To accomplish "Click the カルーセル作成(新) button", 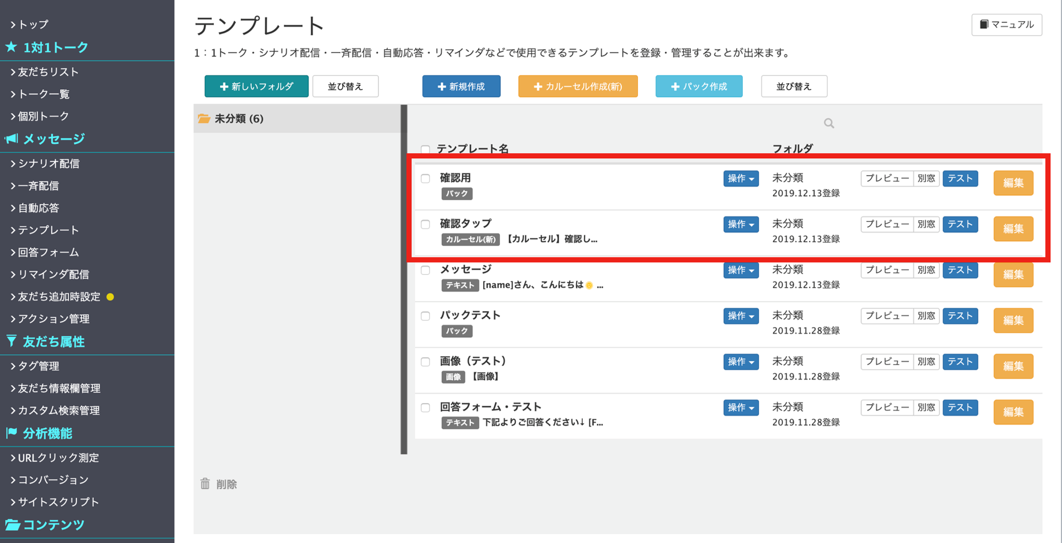I will (x=578, y=86).
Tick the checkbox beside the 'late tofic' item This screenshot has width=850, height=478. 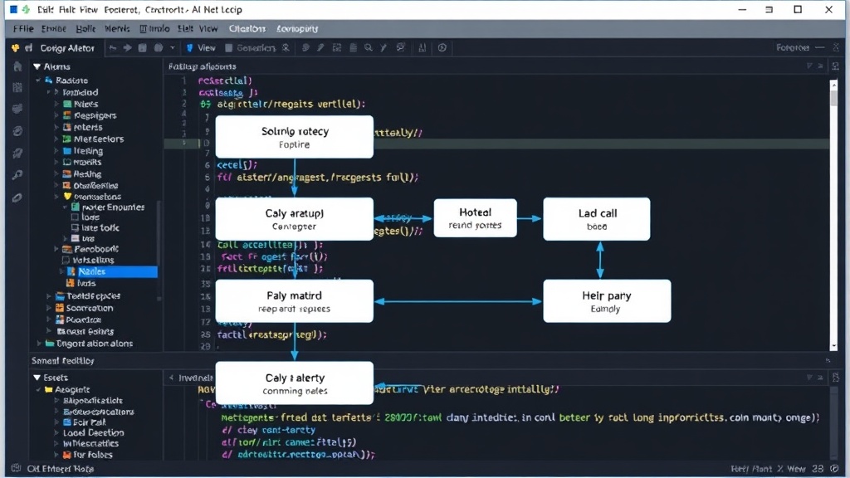pos(76,227)
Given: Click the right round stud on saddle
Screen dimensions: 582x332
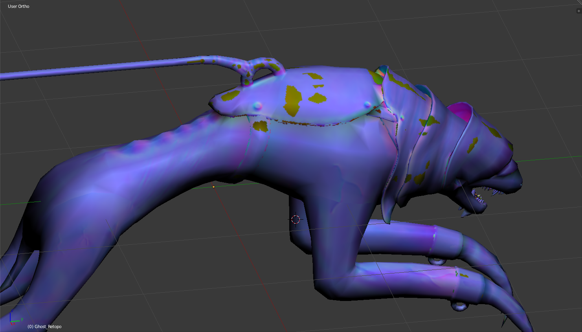Looking at the screenshot, I should pos(367,104).
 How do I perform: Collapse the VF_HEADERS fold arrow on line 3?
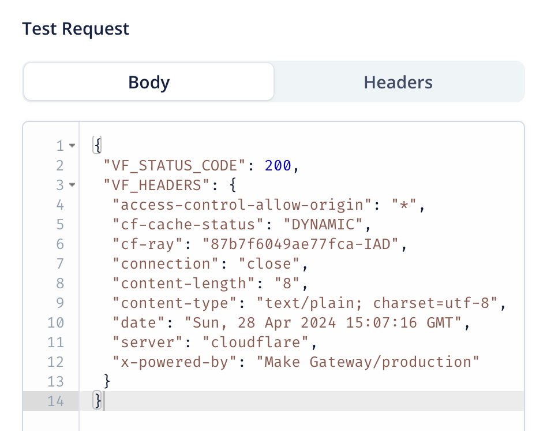[72, 185]
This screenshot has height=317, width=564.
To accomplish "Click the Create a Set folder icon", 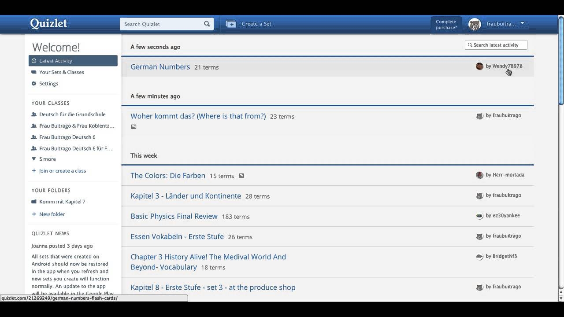I will point(231,24).
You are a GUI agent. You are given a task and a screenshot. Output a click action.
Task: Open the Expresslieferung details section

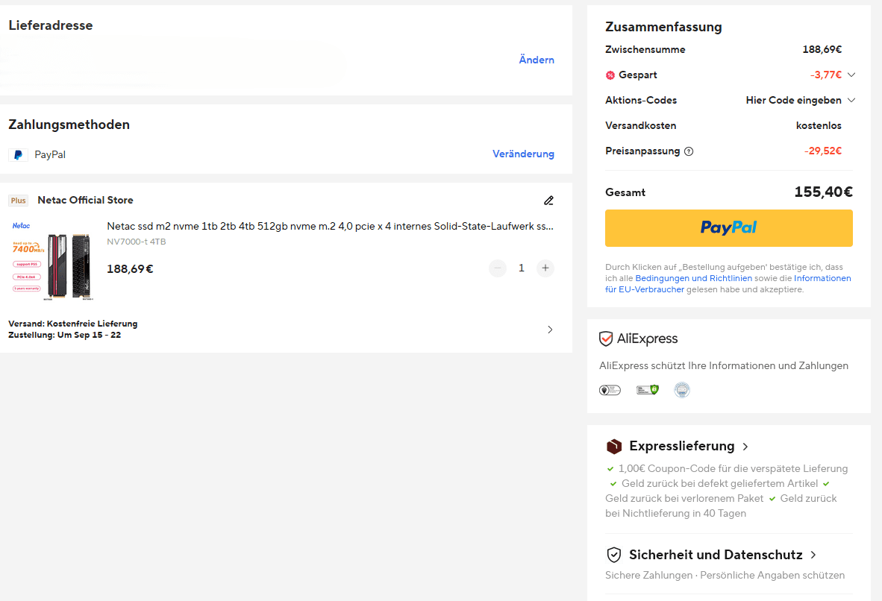(745, 447)
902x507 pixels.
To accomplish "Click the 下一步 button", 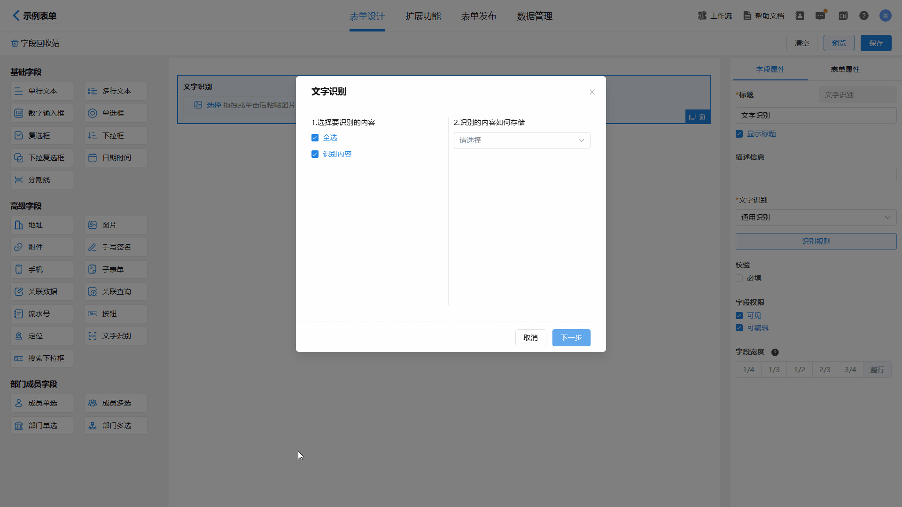I will (x=571, y=338).
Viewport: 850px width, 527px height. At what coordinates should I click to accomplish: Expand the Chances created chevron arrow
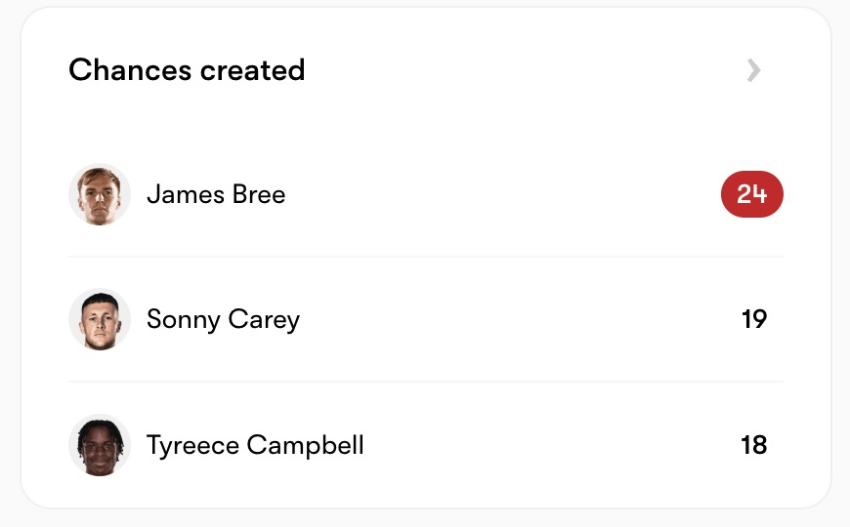753,70
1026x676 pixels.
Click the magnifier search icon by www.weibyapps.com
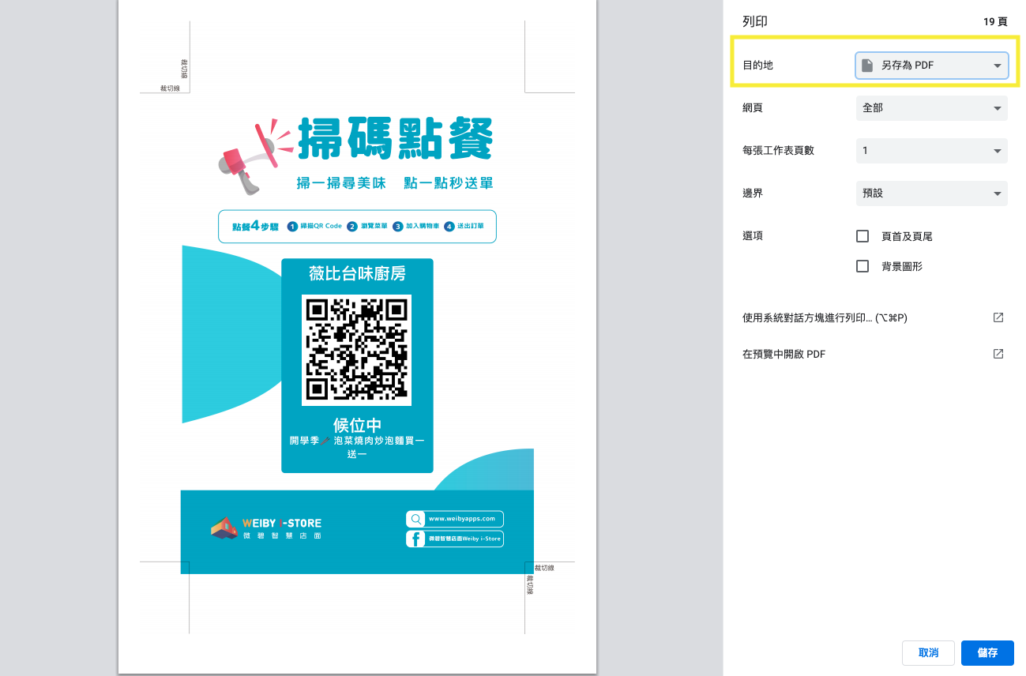click(x=416, y=519)
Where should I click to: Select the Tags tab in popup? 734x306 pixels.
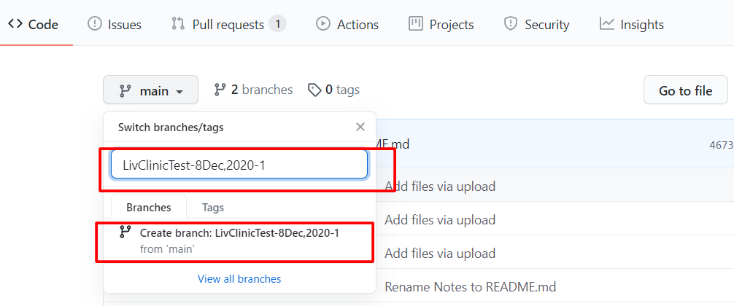click(x=213, y=207)
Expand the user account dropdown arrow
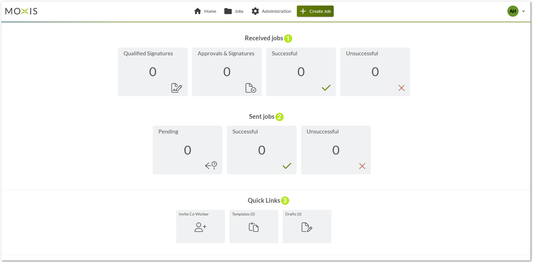The width and height of the screenshot is (533, 263). pos(524,11)
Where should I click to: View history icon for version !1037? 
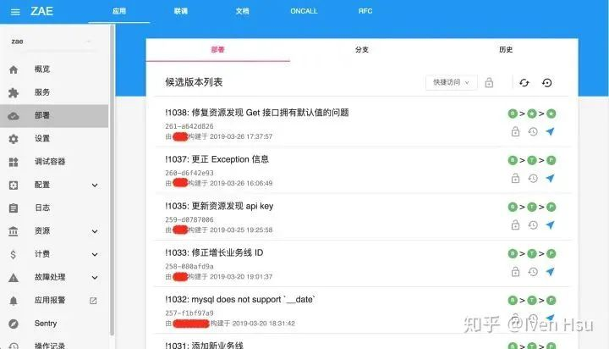(533, 178)
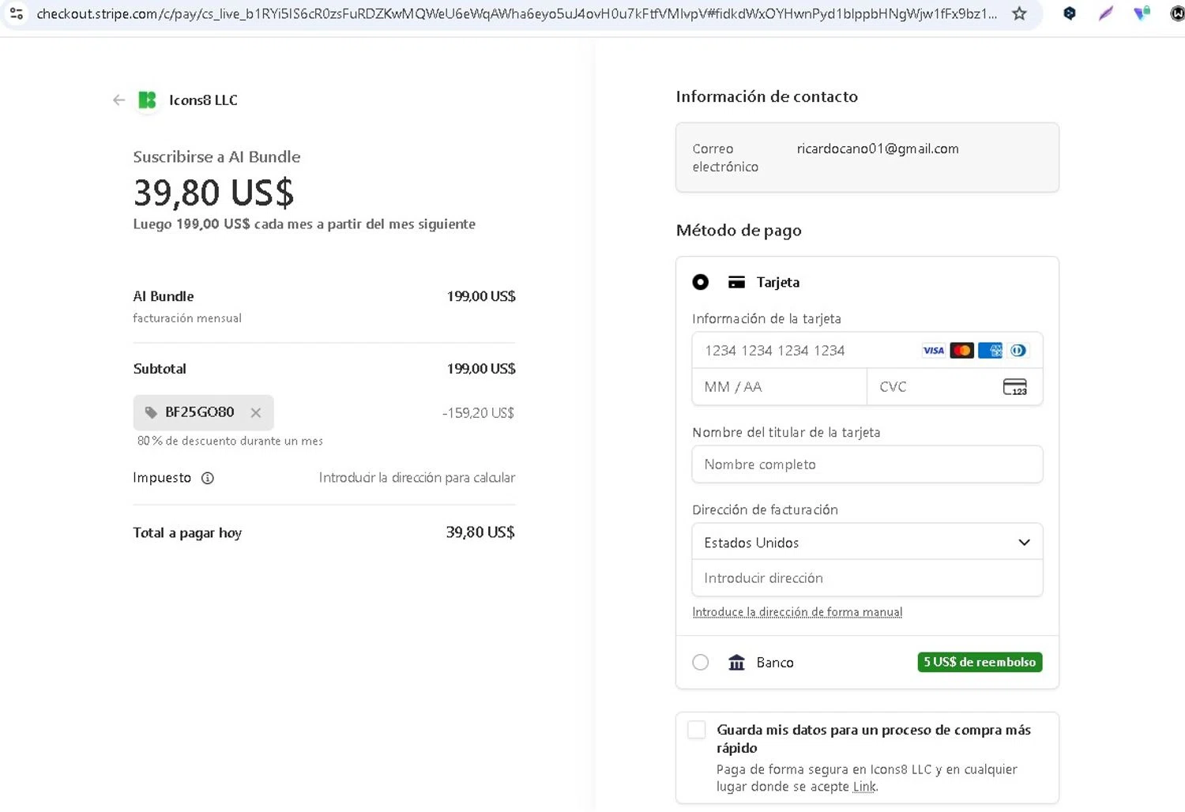Click the back arrow next to Icons8 LLC
This screenshot has height=812, width=1185.
tap(119, 100)
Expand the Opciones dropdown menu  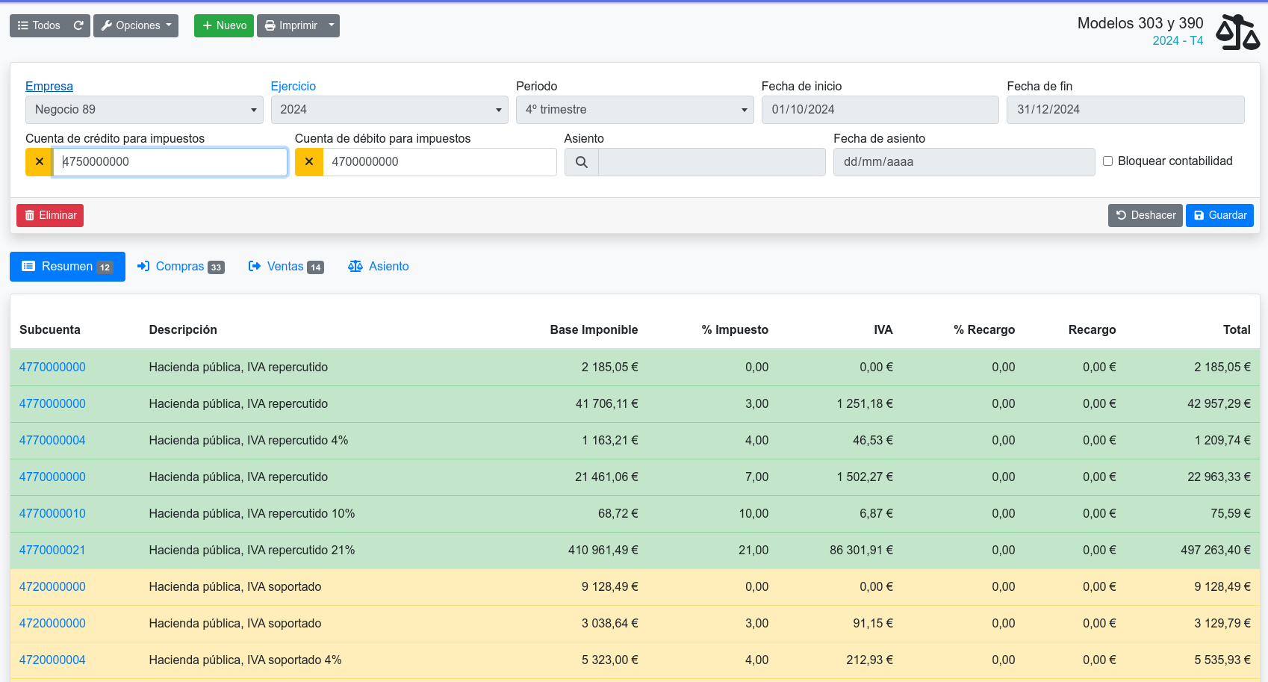[x=136, y=25]
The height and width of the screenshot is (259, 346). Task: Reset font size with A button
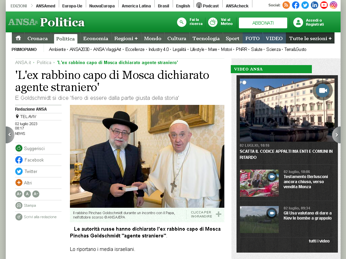tap(27, 194)
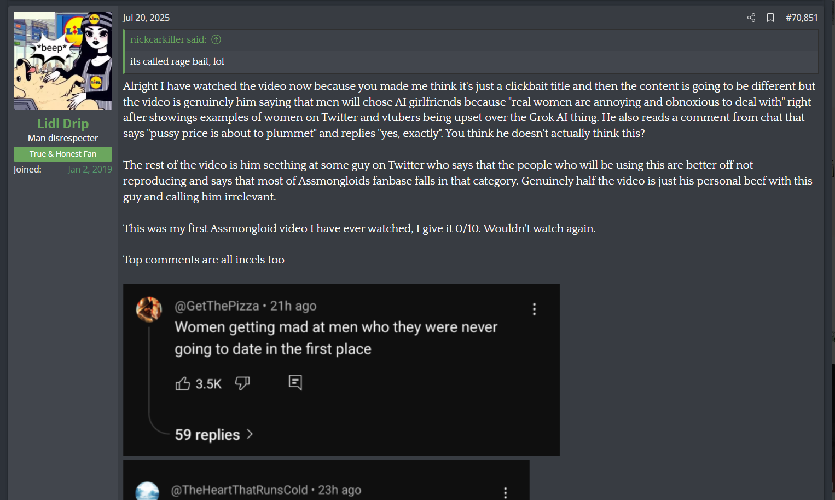This screenshot has height=500, width=835.
Task: Click the @GetThePizza username
Action: point(217,306)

- [ABOUT THIS TASK] Copy the final stretch of lines, starting at the one that holds "The height and" and ending at the last line of the data, exactly; omit pictures.

- [RESULT FOR THIS TASK]
The height and width of the screenshot is (259, 346). Task: Reset font size with A button
tap(27, 194)
This screenshot has height=500, width=835.
Task: Click the @GetThePizza username
Action: point(217,306)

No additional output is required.